Don't want to watch? Think Progress has a rundown of the most mindblowing parts of the interview. You might want to hold on to that wastebasket.
By the way, Juror B37
- Until the State of Florida sees fit to rescind its "Stand Your Ground" laws, Stevie Wonder will no longer perform there. Or in any other state with similar laws, for that matter:
"The truth is that—for those of you who've lost in the battle for justice, wherever that fits in any part of the world—we can't bring them back. What we can do is we can let our voices be heard. And we can vote in our various countries throughout the world for change and equality for everybody. That's what I know we can do.
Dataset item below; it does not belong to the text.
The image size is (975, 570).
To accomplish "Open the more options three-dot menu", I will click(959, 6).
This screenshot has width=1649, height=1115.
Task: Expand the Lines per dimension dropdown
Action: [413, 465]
"And I know I'm not everybody, I'm just one person. I'm a human being. And for the gift that God has given me, and from whatever I mean, I decided today that until the Stand Your Ground law is abolished in Florida, I will never perform there again. As a matter of fact, wherever I find that law exists, I will not perform in that state or in that part of the world.
"Because what I do know is that people know that my heart is of love for everyone. When I say everyone I mean everyone. As I said earlier, you can't just talk about it, you have to be about it. We can make change by coming together for the spirit of unity. Not in destruction, but in the perpetuation of life itself."
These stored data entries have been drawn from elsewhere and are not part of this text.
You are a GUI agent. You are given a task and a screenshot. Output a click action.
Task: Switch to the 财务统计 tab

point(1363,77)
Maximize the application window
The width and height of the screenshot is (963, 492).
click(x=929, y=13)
Strong stands are needed in times like these. My hat goes off to Stevie.
- According to friends and family, George Zimmerman wants to go to law school. If anything, he'd be a shoo-in numerous police departments throughout Florida and the U.S. How about putting in an application to the NYPD?
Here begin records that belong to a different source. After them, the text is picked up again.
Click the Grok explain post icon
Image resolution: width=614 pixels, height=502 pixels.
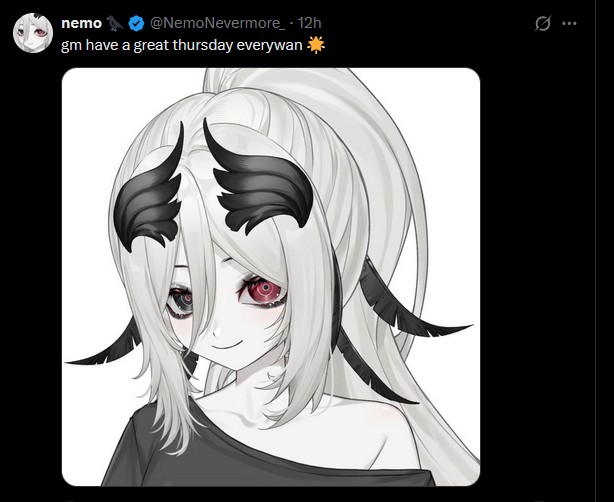pyautogui.click(x=543, y=23)
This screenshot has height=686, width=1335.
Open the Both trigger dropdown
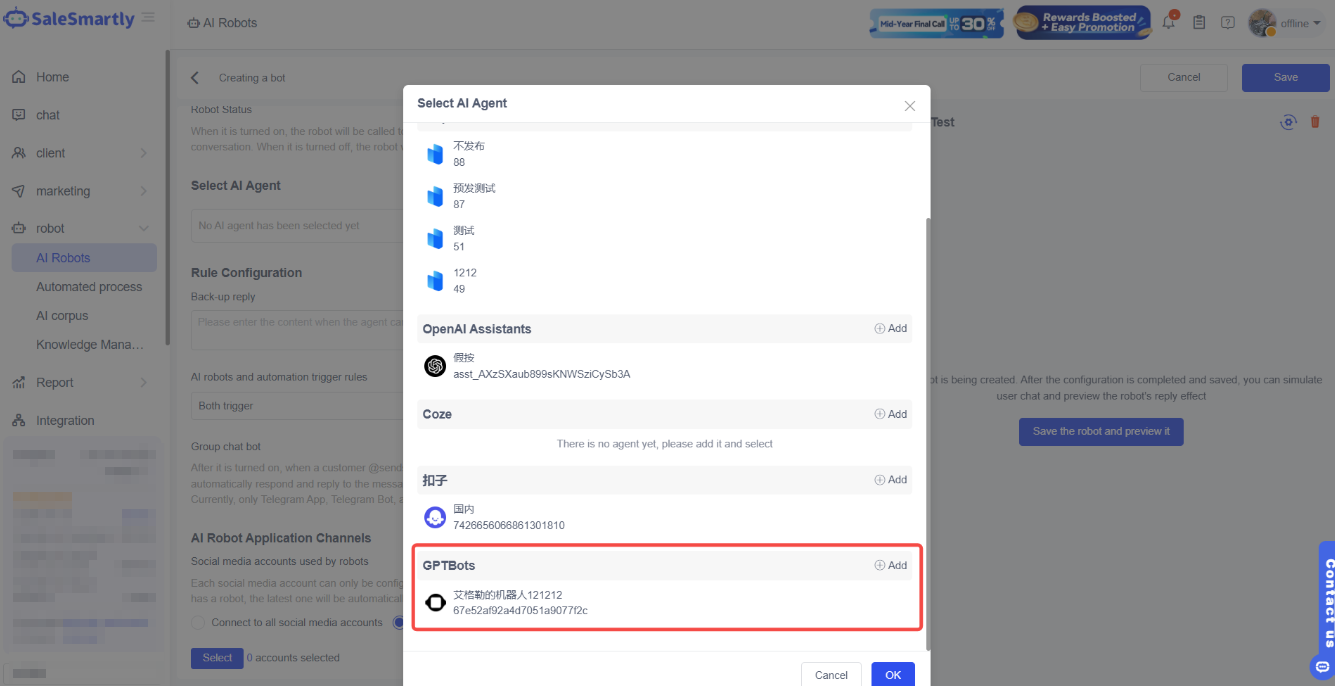tap(298, 405)
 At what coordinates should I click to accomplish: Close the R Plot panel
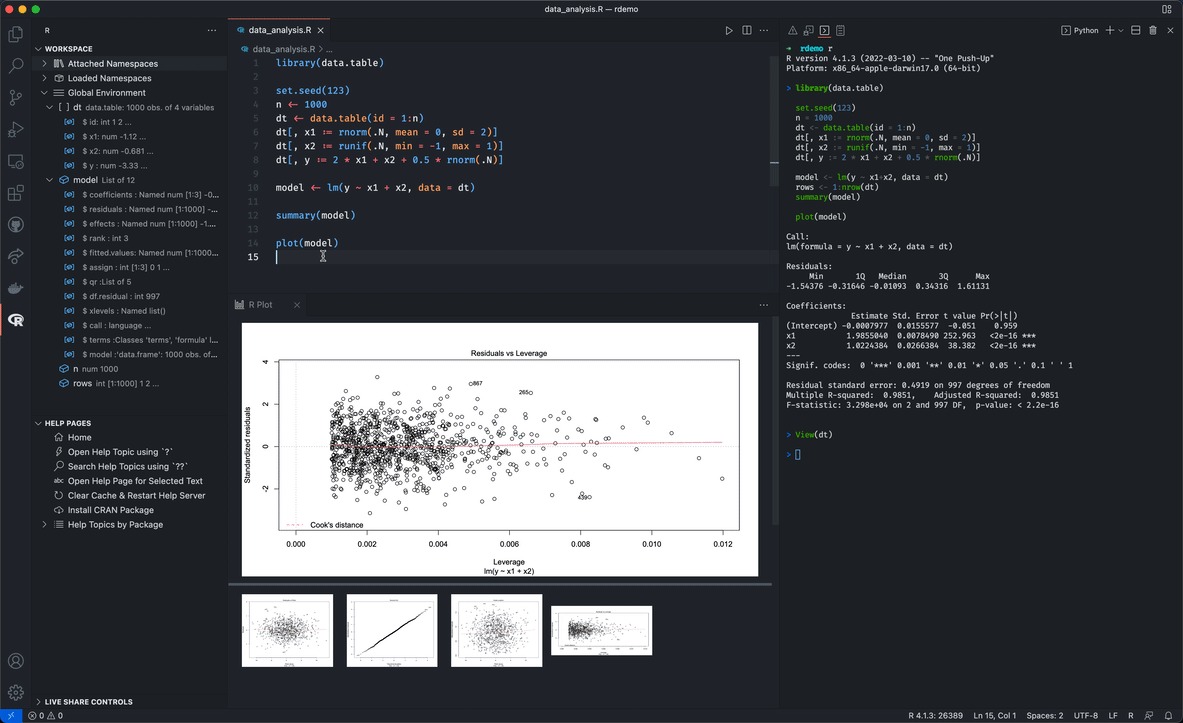point(296,305)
- U.S. Attorney General Eric Holder finally calls the "Stand Your Ground" laws into question. But not too harshly, lest he gets shat on even harder by conservatives and Zimmerman supporters:
Today – starting here and now – it’s time to commit ourselves to a respectful, responsible dialogue about issues of justice and equality – so we can meet division and confusion with understanding, with compassion, and ultimately with truth.
It’s time to strengthen our collective resolve to combat gun violence but also time to combat violence involving or directed toward our children – so we can prevent future tragedies. And we must confront the underlying attitudes, mistaken beliefs, and unfortunate stereotypes that serve too often as the basis for police action and private judgments.
Separate and apart from the case that has drawn the nation’s attention, it’s time to question laws that senselessly expand the concept of self-defense and sow dangerous conflict in our neighborhoods. These laws try to fix something that was never broken. There has always been a legal defense for using deadly force if – and the “if” is important – no safe retreat is available.
But we must examine laws that take this further by eliminating the common sense and age-old requirement that people who feel threatened have a duty to retreat, outside their home, if they can do so safely. By allowing and perhaps encouraging violent situations to escalate in public, such laws undermine public safety. The list of resulting tragedies is long and – unfortunately – has victimized too many who are innocent. It is our collective obligation – we must stand our ground – to ensure that our laws reduce violence, and take a hard look at laws that contribute to more violence than they prevent.